## Prompt
Write what comes next in the court opinion on whether medical testimony in a workers' compensation case is equivocal, picking up after its final sentence.

## Passage shown
■ ■ ■ ■ ■ ■ ■

Id., 501 Pa. at 101, 460 A.2d at 241 (emphasis added).
Whether unequivocal medical evidence exists to establish causation is a question of law reviewable by this Court. Bethlehem Mines Corp. v. Workmen's Compensation Appeal Board (James), 108 Pa. Commonwealth Ct. 68, 528 A.2d 1078 (1987). It is not necessary that a medical expert in order to establish causation use the magic words "substantial contributing factor"; rather, it is sufficient that a medical opinion express with reasonable certainty the standard set forth in McCloskey.
In Philadelphia College of Osteopathic Medicine v. Workmen's Compensation Appeal Board (Lucas), 77 Pa. Commonwealth Ct. 202, 206-207, 465 A.2d 132, 134-35 (1983), the following reasoning was set forth by this Court in determining whether medical testimony is equivocal:
Certainly it is not the law, as it has been sometimes argued, that every utterance which escapes the lips of a medical witness on a medical subject, must be certain, positive, and without reservation, exception, or peradventure of a doubt. We repeat, that as to facts which a claimant must
[ 125 Pa. Commw. Page 548]
prove by medical evidence, it is sufficient that his medical expert, after providing a foundation, testify that in his professional opinion or that he believes or that he thinks the facts exist. The claimant has, in such event, produced competent evidence of the facts which, if accepted by the factfinder will support an award, even if the medical witness admits to uncertainty, reservation, doubt or lack of information with respect to medical and scientific details; so long as the witness does not recant the opinion or belief first expressed.

■ ■ ■ ■ ■ ■ ■

## Record extracts
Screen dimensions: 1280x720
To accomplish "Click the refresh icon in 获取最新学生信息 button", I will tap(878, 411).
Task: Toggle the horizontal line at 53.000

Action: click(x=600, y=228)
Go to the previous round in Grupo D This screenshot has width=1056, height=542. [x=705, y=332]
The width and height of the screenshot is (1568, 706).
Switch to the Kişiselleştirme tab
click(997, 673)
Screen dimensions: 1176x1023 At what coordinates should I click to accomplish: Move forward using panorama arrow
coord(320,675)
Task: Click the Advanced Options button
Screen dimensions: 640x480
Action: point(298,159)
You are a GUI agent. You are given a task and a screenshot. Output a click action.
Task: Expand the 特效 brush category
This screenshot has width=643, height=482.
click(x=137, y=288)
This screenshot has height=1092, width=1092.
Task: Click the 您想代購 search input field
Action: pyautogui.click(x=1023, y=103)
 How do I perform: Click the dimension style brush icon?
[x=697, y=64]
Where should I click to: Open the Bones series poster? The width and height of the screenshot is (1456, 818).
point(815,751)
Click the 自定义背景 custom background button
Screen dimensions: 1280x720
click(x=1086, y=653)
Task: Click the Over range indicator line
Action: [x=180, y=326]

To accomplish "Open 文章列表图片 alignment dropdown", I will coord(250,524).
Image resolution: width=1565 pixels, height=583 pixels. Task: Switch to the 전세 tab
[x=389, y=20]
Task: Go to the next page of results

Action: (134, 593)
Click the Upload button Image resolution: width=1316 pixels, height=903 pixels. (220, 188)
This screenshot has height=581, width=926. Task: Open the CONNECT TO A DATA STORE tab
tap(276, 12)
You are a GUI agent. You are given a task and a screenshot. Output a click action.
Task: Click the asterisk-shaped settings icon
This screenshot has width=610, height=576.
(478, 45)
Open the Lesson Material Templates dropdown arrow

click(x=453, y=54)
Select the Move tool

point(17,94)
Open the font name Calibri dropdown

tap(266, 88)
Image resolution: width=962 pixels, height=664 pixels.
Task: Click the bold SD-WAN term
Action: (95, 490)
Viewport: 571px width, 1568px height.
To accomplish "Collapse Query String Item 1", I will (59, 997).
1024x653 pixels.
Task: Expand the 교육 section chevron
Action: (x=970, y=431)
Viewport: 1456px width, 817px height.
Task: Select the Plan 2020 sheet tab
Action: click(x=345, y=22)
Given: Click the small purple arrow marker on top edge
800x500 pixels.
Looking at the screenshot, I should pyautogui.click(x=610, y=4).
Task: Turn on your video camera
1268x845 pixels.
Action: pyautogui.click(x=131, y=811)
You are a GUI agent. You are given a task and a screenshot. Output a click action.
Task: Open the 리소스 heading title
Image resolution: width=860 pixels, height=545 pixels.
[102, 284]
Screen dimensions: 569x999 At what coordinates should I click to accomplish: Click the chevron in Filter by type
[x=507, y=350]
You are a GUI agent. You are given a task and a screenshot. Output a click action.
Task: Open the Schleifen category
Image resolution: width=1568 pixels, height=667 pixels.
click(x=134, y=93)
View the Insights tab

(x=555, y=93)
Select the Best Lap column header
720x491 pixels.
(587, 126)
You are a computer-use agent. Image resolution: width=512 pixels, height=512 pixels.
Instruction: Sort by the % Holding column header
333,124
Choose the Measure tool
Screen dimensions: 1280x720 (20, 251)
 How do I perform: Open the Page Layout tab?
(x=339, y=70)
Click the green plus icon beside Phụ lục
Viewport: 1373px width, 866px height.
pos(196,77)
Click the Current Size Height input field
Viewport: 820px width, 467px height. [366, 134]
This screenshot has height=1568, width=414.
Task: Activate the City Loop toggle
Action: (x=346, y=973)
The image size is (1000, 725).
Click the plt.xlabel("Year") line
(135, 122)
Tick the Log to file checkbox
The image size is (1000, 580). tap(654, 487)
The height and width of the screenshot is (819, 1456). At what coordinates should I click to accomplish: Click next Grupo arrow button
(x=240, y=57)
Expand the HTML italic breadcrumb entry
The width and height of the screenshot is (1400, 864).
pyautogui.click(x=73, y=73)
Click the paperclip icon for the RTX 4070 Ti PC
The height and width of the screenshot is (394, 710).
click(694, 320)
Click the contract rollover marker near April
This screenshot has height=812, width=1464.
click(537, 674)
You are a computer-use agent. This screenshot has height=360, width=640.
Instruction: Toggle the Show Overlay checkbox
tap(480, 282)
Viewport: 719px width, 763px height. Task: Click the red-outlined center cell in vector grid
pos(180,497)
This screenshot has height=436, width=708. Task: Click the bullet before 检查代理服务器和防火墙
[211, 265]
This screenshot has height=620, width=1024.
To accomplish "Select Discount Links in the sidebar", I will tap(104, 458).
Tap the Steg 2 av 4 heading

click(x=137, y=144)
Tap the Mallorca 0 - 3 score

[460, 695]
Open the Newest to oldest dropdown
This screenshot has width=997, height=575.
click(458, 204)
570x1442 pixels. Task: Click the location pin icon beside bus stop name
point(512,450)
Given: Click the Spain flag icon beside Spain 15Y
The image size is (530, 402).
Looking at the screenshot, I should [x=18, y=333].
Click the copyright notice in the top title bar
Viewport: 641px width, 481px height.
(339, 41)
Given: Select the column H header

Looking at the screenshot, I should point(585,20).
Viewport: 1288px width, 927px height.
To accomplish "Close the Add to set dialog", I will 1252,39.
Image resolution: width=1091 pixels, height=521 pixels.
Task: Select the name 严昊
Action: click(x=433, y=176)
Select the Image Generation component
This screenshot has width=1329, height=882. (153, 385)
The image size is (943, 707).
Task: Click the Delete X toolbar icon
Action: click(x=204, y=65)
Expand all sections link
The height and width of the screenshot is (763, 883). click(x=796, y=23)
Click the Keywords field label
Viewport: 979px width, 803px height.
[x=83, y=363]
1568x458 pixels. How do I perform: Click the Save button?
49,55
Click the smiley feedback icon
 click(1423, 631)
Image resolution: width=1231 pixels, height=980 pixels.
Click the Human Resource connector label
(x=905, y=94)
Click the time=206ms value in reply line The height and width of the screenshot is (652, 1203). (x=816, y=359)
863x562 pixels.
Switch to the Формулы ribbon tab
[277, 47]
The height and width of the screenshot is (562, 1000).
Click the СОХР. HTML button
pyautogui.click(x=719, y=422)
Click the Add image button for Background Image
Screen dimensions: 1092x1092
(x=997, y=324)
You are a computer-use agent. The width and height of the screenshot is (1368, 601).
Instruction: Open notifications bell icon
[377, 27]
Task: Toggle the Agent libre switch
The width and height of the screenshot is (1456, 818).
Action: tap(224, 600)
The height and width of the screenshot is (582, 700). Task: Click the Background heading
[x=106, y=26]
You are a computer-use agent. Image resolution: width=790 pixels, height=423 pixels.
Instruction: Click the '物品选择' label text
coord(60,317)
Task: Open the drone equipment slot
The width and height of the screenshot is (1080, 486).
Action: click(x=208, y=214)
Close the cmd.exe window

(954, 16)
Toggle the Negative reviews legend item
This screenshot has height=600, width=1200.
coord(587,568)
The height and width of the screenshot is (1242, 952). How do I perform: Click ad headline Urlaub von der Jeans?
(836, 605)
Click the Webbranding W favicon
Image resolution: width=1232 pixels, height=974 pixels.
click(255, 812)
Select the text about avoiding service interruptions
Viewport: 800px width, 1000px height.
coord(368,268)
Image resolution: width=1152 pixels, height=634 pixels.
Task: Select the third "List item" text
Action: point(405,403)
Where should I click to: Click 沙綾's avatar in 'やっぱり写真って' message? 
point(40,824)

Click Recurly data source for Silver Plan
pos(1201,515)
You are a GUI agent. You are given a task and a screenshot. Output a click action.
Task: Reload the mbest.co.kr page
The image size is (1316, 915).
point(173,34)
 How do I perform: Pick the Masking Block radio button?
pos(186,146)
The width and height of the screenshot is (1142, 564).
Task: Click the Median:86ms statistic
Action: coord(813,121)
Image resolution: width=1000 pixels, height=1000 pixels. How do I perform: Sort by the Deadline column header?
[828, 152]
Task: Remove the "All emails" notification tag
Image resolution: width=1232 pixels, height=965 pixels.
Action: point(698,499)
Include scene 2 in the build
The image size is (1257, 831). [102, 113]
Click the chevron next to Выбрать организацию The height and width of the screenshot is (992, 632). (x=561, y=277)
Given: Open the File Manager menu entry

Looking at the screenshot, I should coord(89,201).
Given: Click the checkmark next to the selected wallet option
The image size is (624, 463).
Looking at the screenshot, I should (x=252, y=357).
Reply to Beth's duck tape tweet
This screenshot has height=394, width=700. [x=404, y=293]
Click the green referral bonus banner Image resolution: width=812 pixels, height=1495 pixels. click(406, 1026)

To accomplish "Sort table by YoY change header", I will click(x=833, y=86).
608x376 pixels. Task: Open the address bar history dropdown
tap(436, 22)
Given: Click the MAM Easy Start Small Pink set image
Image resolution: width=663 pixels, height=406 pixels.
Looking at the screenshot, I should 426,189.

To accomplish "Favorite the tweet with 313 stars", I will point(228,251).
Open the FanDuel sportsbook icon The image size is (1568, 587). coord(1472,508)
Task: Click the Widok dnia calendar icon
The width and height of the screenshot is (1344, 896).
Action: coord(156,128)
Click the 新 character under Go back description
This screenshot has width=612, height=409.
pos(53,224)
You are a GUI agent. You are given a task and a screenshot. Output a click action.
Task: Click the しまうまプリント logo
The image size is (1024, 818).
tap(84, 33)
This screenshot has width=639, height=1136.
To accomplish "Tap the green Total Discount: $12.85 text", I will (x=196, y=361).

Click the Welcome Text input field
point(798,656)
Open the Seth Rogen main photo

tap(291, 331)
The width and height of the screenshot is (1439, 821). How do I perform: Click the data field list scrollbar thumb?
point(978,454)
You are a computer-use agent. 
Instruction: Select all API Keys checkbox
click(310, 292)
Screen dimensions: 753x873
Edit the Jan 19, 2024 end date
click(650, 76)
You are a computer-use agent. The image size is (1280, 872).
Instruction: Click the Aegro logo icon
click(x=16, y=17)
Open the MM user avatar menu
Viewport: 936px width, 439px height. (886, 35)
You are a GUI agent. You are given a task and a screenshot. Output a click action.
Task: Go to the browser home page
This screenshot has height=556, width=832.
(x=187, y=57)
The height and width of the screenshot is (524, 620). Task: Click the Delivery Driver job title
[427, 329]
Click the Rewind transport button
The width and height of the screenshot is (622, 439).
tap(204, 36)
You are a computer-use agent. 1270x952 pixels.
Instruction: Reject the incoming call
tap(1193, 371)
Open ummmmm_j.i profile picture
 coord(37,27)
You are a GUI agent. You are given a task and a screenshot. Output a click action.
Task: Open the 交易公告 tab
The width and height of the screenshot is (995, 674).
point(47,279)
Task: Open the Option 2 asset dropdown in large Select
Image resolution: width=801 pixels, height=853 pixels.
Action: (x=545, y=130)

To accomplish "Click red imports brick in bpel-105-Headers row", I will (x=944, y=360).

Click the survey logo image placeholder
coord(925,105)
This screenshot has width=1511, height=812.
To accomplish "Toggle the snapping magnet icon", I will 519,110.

■ ■ ■ ■ ■ ■ ■

## Answer to this problem
In the matter herein, Employer does not contest that there was a finding of total disability due to anthracosilicosis in 1978. In fact, there was a stipulation before the referee to this effect. Rather, Employer contends that there was no sufficient testimony to support a finding that anthracosilicosis was the substantial contributing factor in Decedent's death because the testimony of Dr. McGinley was equivocal. Although Dr. McGinley could not state whether cigarette smoking or anthracosilicosis contributed more significantly to Decedent's death, he never wavered from his opinion that anthracosilicosis was a substantial contributing factor causing Decedent's death. Thus, Dr. McGinley's testimony unequivocally establishes the standard set forth in McCloskey that anthracosilicosis was a "substantial, contributing factor among the secondary causes in bringing about death". McCloskey, 501 Pa. at 101, 460 A.2d at 241.
Accordingly, for the reasons set forth herein, we will affirm the Board.
And Now, this 2nd day of May, 1989, the order of the Workmen's Compensation Appeal Board in the above-captioned matter is hereby affirmed.